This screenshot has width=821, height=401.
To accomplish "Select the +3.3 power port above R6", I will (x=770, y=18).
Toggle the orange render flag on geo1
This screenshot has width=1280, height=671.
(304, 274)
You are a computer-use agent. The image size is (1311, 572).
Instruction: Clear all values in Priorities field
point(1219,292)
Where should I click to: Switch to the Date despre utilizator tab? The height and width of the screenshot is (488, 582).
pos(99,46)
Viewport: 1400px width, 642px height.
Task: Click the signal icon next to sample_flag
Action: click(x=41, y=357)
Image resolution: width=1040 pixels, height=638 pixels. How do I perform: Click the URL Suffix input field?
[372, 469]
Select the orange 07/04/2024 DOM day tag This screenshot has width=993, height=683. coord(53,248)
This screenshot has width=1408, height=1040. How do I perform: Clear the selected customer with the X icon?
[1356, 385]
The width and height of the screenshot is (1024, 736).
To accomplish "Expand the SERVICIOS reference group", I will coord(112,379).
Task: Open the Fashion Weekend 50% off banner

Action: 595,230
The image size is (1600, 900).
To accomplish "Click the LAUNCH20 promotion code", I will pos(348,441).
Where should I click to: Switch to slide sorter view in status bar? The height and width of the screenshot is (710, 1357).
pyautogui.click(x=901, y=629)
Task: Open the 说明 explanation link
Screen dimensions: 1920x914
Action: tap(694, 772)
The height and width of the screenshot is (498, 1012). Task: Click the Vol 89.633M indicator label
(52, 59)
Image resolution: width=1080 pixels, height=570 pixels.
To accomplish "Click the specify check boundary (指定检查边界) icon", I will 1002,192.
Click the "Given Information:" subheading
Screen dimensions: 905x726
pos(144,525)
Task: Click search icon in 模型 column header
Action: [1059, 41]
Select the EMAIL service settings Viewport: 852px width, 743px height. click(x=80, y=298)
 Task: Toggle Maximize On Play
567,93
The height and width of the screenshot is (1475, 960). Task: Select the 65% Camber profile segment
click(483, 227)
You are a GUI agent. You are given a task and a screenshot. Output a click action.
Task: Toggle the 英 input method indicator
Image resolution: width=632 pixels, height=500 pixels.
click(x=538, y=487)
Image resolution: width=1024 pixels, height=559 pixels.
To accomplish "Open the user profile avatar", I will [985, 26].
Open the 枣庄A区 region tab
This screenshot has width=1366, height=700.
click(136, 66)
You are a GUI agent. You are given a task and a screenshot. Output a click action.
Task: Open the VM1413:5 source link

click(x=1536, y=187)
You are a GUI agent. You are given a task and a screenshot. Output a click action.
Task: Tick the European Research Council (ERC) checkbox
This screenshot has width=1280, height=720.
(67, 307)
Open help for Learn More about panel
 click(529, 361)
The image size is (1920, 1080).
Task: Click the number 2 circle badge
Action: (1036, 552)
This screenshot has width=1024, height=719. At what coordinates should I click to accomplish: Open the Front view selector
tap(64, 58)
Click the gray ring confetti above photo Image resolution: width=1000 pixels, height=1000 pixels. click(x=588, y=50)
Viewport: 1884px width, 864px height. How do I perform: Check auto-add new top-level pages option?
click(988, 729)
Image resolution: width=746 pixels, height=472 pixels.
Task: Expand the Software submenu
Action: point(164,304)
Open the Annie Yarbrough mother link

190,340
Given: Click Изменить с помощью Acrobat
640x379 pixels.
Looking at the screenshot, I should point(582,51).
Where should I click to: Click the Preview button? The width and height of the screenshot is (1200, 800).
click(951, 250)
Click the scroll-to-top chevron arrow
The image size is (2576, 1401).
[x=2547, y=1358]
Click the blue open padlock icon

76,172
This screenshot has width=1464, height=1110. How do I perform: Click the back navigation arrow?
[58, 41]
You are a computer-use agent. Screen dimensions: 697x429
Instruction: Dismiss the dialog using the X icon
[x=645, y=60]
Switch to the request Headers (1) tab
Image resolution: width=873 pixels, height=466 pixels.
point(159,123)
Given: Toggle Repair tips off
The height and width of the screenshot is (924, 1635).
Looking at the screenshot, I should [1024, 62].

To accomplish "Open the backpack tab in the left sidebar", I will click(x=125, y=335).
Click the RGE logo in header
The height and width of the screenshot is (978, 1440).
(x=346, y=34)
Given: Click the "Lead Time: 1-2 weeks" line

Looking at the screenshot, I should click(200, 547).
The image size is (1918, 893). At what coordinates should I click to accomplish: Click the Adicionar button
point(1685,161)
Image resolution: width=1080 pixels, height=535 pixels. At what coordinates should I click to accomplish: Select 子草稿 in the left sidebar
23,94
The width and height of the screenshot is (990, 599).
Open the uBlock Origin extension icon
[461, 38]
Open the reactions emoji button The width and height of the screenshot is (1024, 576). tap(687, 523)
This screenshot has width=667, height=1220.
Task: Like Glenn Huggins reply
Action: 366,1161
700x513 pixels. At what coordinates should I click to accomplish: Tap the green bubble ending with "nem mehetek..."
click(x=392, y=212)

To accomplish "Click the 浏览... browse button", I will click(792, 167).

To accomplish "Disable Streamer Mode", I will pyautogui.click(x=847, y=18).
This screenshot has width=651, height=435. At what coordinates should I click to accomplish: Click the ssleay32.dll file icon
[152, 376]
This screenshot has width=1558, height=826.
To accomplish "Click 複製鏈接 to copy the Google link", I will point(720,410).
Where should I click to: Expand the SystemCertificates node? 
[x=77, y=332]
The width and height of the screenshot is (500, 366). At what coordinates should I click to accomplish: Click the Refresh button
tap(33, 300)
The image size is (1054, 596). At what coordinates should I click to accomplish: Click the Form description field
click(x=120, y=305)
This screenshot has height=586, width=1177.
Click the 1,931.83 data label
---------------
EXERCISE >> Please go through the listing and return each line that has "orange" in it.

REPLY TO THE TASK >>
Toggle the orange render flag on geo1
Select the orange 07/04/2024 DOM day tag This screenshot has width=993, height=683. coord(53,248)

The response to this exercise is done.